- [EXERCISE MATERIALS]:
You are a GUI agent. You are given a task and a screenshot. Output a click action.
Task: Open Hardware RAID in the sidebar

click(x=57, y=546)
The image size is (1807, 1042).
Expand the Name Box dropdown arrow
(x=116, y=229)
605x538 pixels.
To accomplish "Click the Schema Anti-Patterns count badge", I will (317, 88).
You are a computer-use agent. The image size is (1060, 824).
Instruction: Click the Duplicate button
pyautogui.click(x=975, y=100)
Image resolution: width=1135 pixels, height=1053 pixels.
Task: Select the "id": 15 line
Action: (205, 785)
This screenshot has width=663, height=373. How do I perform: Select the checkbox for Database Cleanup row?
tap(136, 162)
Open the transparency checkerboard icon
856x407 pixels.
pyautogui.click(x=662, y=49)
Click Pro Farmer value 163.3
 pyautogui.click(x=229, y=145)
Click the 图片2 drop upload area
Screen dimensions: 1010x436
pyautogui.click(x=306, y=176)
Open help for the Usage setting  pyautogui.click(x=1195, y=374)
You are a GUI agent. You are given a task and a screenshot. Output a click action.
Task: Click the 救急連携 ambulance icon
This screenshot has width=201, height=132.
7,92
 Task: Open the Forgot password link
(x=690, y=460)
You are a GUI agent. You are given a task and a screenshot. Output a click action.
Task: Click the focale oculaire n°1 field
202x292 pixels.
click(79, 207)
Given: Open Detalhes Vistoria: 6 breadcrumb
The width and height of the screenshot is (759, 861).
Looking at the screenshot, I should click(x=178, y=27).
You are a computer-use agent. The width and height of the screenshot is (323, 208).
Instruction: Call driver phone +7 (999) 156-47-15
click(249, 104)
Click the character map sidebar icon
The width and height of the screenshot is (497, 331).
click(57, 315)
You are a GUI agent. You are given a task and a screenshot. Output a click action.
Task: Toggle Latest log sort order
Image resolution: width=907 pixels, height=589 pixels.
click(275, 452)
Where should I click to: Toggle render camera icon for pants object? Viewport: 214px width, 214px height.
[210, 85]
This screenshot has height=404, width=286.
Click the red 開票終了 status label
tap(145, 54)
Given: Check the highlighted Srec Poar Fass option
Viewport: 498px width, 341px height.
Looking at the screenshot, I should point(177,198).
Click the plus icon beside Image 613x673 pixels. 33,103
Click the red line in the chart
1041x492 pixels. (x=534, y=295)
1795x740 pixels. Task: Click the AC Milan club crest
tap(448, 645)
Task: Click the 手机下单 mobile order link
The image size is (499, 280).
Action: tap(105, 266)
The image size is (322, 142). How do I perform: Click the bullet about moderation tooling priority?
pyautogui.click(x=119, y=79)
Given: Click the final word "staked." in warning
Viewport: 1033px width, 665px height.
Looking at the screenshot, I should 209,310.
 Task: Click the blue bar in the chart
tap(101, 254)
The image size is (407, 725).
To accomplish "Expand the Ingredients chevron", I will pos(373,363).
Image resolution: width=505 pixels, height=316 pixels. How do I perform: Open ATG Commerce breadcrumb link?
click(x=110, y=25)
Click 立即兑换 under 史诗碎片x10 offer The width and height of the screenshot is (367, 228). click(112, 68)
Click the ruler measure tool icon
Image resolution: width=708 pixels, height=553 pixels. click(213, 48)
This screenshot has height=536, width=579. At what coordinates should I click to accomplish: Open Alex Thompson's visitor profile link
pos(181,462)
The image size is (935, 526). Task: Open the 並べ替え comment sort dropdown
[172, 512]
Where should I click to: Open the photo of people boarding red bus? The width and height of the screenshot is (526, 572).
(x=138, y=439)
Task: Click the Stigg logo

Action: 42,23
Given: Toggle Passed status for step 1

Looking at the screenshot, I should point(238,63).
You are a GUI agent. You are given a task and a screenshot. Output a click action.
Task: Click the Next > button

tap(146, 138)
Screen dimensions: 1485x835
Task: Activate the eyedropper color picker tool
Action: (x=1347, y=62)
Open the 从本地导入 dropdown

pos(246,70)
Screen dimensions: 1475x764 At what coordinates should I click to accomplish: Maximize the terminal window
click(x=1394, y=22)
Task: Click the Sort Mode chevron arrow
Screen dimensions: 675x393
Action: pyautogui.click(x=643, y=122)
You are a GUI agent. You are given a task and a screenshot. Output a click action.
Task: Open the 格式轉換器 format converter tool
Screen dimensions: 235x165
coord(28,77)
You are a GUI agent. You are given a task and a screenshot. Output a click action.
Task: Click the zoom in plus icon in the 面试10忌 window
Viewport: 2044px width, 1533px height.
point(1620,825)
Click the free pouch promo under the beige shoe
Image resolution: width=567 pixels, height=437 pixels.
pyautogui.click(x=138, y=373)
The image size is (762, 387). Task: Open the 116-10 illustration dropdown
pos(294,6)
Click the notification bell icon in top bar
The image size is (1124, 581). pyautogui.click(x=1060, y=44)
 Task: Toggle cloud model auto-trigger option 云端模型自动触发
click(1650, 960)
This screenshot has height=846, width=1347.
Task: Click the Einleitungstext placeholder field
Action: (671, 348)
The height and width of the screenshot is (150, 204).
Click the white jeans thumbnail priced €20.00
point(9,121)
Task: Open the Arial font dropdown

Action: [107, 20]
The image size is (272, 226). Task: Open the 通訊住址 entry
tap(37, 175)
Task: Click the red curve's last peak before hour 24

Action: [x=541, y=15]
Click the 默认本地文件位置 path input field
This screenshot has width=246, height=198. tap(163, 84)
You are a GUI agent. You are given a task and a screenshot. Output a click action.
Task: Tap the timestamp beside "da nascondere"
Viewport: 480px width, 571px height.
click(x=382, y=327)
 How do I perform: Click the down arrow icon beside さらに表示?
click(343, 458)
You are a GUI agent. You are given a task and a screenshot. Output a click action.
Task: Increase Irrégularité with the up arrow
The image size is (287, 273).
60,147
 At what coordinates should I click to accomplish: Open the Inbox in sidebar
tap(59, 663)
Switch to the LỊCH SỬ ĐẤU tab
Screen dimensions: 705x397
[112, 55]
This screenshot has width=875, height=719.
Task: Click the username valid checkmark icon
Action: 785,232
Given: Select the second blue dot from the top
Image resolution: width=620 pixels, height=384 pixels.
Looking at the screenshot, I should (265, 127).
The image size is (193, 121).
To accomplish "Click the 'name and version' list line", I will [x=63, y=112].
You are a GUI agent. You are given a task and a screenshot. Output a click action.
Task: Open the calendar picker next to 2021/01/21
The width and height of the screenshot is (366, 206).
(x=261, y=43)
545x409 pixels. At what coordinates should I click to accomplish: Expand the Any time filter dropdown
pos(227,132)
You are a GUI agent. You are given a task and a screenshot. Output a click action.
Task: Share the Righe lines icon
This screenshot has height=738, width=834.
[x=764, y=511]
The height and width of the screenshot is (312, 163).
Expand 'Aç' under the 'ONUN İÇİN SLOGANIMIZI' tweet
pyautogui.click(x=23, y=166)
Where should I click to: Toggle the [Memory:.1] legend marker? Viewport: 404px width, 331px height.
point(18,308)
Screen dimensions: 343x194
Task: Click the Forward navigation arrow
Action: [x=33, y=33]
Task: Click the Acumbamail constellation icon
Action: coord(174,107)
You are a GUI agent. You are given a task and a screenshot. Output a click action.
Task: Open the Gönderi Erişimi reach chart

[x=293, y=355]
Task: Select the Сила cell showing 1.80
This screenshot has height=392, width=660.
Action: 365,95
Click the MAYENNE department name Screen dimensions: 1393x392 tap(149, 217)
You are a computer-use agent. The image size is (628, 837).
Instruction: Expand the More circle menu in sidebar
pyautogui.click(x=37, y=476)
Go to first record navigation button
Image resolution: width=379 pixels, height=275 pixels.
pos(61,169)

- [GOAL]:
Put every line of the material above into a Markdown table with the columns Row and Line, numbering the rows in order and omitting blank lines.

- [SOLUTION TO THE EXERCISE]:
| Row | Line |
|---|---|
| 1 | You are a GUI agent. You are given a task and a screenshot. Output a click action. |
| 2 | Task: Open Hardware RAID in the sidebar |
| 3 | click(x=57, y=546) |
| 4 | The image size is (1807, 1042). |
| 5 | Expand the Name Box dropdown arrow |
| 6 | (x=116, y=229) |
| 7 | 605x538 pixels. |
| 8 | To accomplish "Click the Schema Anti-Patterns count badge", I will (317, 88). |
| 9 | You are a computer-use agent. The image size is (1060, 824). |
| 10 | Instruction: Click the Duplicate button |
| 11 | pyautogui.click(x=975, y=100) |
| 12 | Image resolution: width=1135 pixels, height=1053 pixels. |
| 13 | Task: Select the "id": 15 line |
| 14 | Action: (205, 785) |
| 15 | This screenshot has width=663, height=373. How do I perform: Select the checkbox for Database Cleanup row? |
| 16 | tap(136, 162) |
| 17 | Open the transparency checkerboard icon |
| 18 | 856x407 pixels. |
| 19 | pyautogui.click(x=662, y=49) |
| 20 | Click Pro Farmer value 163.3 |
| 21 |  pyautogui.click(x=229, y=145) |
| 22 | Click the 图片2 drop upload area |
| 23 | Screen dimensions: 1010x436 |
| 24 | pyautogui.click(x=306, y=176) |
| 25 | Open help for the Usage setting  pyautogui.click(x=1195, y=374) |
| 26 | You are a GUI agent. You are given a task and a screenshot. Output a click action. |
| 27 | Task: Click the 救急連携 ambulance icon |
| 28 | This screenshot has width=201, height=132. |
| 29 | 7,92 |
| 30 |  Task: Open the Forgot password link |
| 31 | (x=690, y=460) |
| 32 | You are a GUI agent. You are given a task and a screenshot. Output a click action. |
| 33 | Task: Click the focale oculaire n°1 field |
| 34 | 202x292 pixels. |
| 35 | click(79, 207) |
| 36 | Given: Open Detalhes Vistoria: 6 breadcrumb |
| 37 | The width and height of the screenshot is (759, 861). |
| 38 | Looking at the screenshot, I should click(x=178, y=27). |
| 39 | You are a computer-use agent. The width and height of the screenshot is (323, 208). |
| 40 | Instruction: Call driver phone +7 (999) 156-47-15 |
| 41 | click(249, 104) |
| 42 | Click the character map sidebar icon |
| 43 | The width and height of the screenshot is (497, 331). |
| 44 | click(57, 315) |
| 45 | You are a GUI agent. You are given a task and a screenshot. Output a click action. |
| 46 | Task: Toggle Latest log sort order |
| 47 | Image resolution: width=907 pixels, height=589 pixels. |
| 48 | click(275, 452) |
| 49 | Where should I click to: Toggle render camera icon for pants object? Viewport: 214px width, 214px height. |
| 50 | [210, 85] |
| 51 | This screenshot has height=404, width=286. |
| 52 | Click the red 開票終了 status label |
| 53 | tap(145, 54) |
| 54 | Given: Check the highlighted Srec Poar Fass option |
| 55 | Viewport: 498px width, 341px height. |
| 56 | Looking at the screenshot, I should point(177,198). |
| 57 | Click the plus icon beside Image 613x673 pixels. 33,103 |
| 58 | Click the red line in the chart |
| 59 | 1041x492 pixels. (x=534, y=295) |
| 60 | 1795x740 pixels. Task: Click the AC Milan club crest |
| 61 | tap(448, 645) |
| 62 | Task: Click the 手机下单 mobile order link |
| 63 | The image size is (499, 280). |
| 64 | Action: tap(105, 266) |
| 65 | The image size is (322, 142). How do I perform: Click the bullet about moderation tooling priority? |
| 66 | pyautogui.click(x=119, y=79) |
| 67 | Given: Click the final word "staked." in warning |
| 68 | Viewport: 1033px width, 665px height. |
| 69 | Looking at the screenshot, I should 209,310. |
| 70 |  Task: Click the blue bar in the chart |
| 71 | tap(101, 254) |
| 72 | The image size is (407, 725). |
| 73 | To accomplish "Expand the Ingredients chevron", I will pos(373,363). |
| 74 | Image resolution: width=505 pixels, height=316 pixels. How do I perform: Open ATG Commerce breadcrumb link? |
| 75 | click(x=110, y=25) |
| 76 | Click 立即兑换 under 史诗碎片x10 offer The width and height of the screenshot is (367, 228). click(112, 68) |
| 77 | Click the ruler measure tool icon |
| 78 | Image resolution: width=708 pixels, height=553 pixels. click(213, 48) |
| 79 | This screenshot has height=536, width=579. At what coordinates should I click to accomplish: Open Alex Thompson's visitor profile link |
| 80 | pos(181,462) |
| 81 | The image size is (935, 526). Task: Open the 並べ替え comment sort dropdown |
| 82 | [172, 512] |
| 83 | Where should I click to: Open the photo of people boarding red bus? The width and height of the screenshot is (526, 572). |
| 84 | (x=138, y=439) |
| 85 | Task: Click the Stigg logo |
| 86 | Action: 42,23 |
| 87 | Given: Toggle Passed status for step 1 |
| 88 | Looking at the screenshot, I should point(238,63). |
| 89 | You are a GUI agent. You are given a task and a screenshot. Output a click action. |
| 90 | Task: Click the Next > button |
| 91 | tap(146, 138) |
| 92 | Screen dimensions: 1485x835 |
| 93 | Task: Activate the eyedropper color picker tool |
| 94 | Action: (x=1347, y=62) |
| 95 | Open the 从本地导入 dropdown |
| 96 | pos(246,70) |
| 97 | Screen dimensions: 1475x764 At what coordinates should I click to accomplish: Maximize the terminal window |
| 98 | click(x=1394, y=22) |
| 99 | Task: Click the Sort Mode chevron arrow |
| 100 | Screen dimensions: 675x393 |
| 101 | Action: pyautogui.click(x=643, y=122) |
| 102 | You are a GUI agent. You are given a task and a screenshot. Output a click action. |
| 103 | Task: Open the 格式轉換器 format converter tool |
| 104 | Screen dimensions: 235x165 |
| 105 | coord(28,77) |
| 106 | You are a GUI agent. You are given a task and a screenshot. Output a click action. |
| 107 | Task: Click the zoom in plus icon in the 面试10忌 window |
| 108 | Viewport: 2044px width, 1533px height. |
| 109 | point(1620,825) |
| 110 | Click the free pouch promo under the beige shoe |
| 111 | Image resolution: width=567 pixels, height=437 pixels. |
| 112 | pyautogui.click(x=138, y=373) |
| 113 | The image size is (762, 387). Task: Open the 116-10 illustration dropdown |
| 114 | pos(294,6) |
| 115 | Click the notification bell icon in top bar |
| 116 | The image size is (1124, 581). pyautogui.click(x=1060, y=44) |
| 117 |  Task: Toggle cloud model auto-trigger option 云端模型自动触发 |
| 118 | click(1650, 960) |
| 119 | This screenshot has height=846, width=1347. |
| 120 | Task: Click the Einleitungstext placeholder field |
| 121 | Action: (671, 348) |
| 122 | The height and width of the screenshot is (150, 204). |
| 123 | Click the white jeans thumbnail priced €20.00 |
| 124 | point(9,121) |
| 125 | Task: Open the Arial font dropdown |
| 126 | Action: [107, 20] |
| 127 | The image size is (272, 226). Task: Open the 通訊住址 entry |
| 128 | tap(37, 175) |
| 129 | Task: Click the red curve's last peak before hour 24 |
| 130 | Action: [x=541, y=15] |
| 131 | Click the 默认本地文件位置 path input field |
| 132 | This screenshot has width=246, height=198. tap(163, 84) |
| 133 | You are a GUI agent. You are given a task and a screenshot. Output a click action. |
| 134 | Task: Tap the timestamp beside "da nascondere" |
| 135 | Viewport: 480px width, 571px height. |
| 136 | click(x=382, y=327) |
| 137 |  How do I perform: Click the down arrow icon beside さらに表示? |
| 138 | click(343, 458) |
| 139 | You are a GUI agent. You are given a task and a screenshot. Output a click action. |
| 140 | Task: Increase Irrégularité with the up arrow |
| 141 | The image size is (287, 273). |
| 142 | 60,147 |
| 143 |  At what coordinates should I click to accomplish: Open the Inbox in sidebar |
| 144 | tap(59, 663) |
| 145 | Switch to the LỊCH SỬ ĐẤU tab |
| 146 | Screen dimensions: 705x397 |
| 147 | [112, 55] |
| 148 | This screenshot has width=875, height=719. |
| 149 | Task: Click the username valid checkmark icon |
| 150 | Action: 785,232 |
| 151 | Given: Select the second blue dot from the top |
| 152 | Image resolution: width=620 pixels, height=384 pixels. |
| 153 | Looking at the screenshot, I should (265, 127). |
| 154 | The image size is (193, 121). |
| 155 | To accomplish "Click the 'name and version' list line", I will [x=63, y=112]. |
| 156 | You are a GUI agent. You are given a task and a screenshot. Output a click action. |
| 157 | Task: Open the calendar picker next to 2021/01/21 |
| 158 | The width and height of the screenshot is (366, 206). |
| 159 | (x=261, y=43) |
| 160 | 545x409 pixels. At what coordinates should I click to accomplish: Expand the Any time filter dropdown |
| 161 | pos(227,132) |
| 162 | You are a GUI agent. You are given a task and a screenshot. Output a click action. |
| 163 | Task: Share the Righe lines icon |
| 164 | This screenshot has height=738, width=834. |
| 165 | [x=764, y=511] |
| 166 | The height and width of the screenshot is (312, 163). |
| 167 | Expand 'Aç' under the 'ONUN İÇİN SLOGANIMIZI' tweet |
| 168 | pyautogui.click(x=23, y=166) |
| 169 | Where should I click to: Toggle the [Memory:.1] legend marker? Viewport: 404px width, 331px height. |
| 170 | point(18,308) |
| 171 | Screen dimensions: 343x194 |
| 172 | Task: Click the Forward navigation arrow |
| 173 | Action: [x=33, y=33] |
| 174 | Task: Click the Acumbamail constellation icon |
| 175 | Action: coord(174,107) |
| 176 | You are a GUI agent. You are given a task and a screenshot. Output a click action. |
| 177 | Task: Open the Gönderi Erişimi reach chart |
| 178 | [x=293, y=355] |
| 179 | Task: Select the Сила cell showing 1.80 |
| 180 | This screenshot has height=392, width=660. |
| 181 | Action: 365,95 |
| 182 | Click the MAYENNE department name Screen dimensions: 1393x392 tap(149, 217) |
| 183 | You are a computer-use agent. The image size is (628, 837). |
| 184 | Instruction: Expand the More circle menu in sidebar |
| 185 | pyautogui.click(x=37, y=476) |
| 186 | Go to first record navigation button |
| 187 | Image resolution: width=379 pixels, height=275 pixels. |
| 188 | pos(61,169) |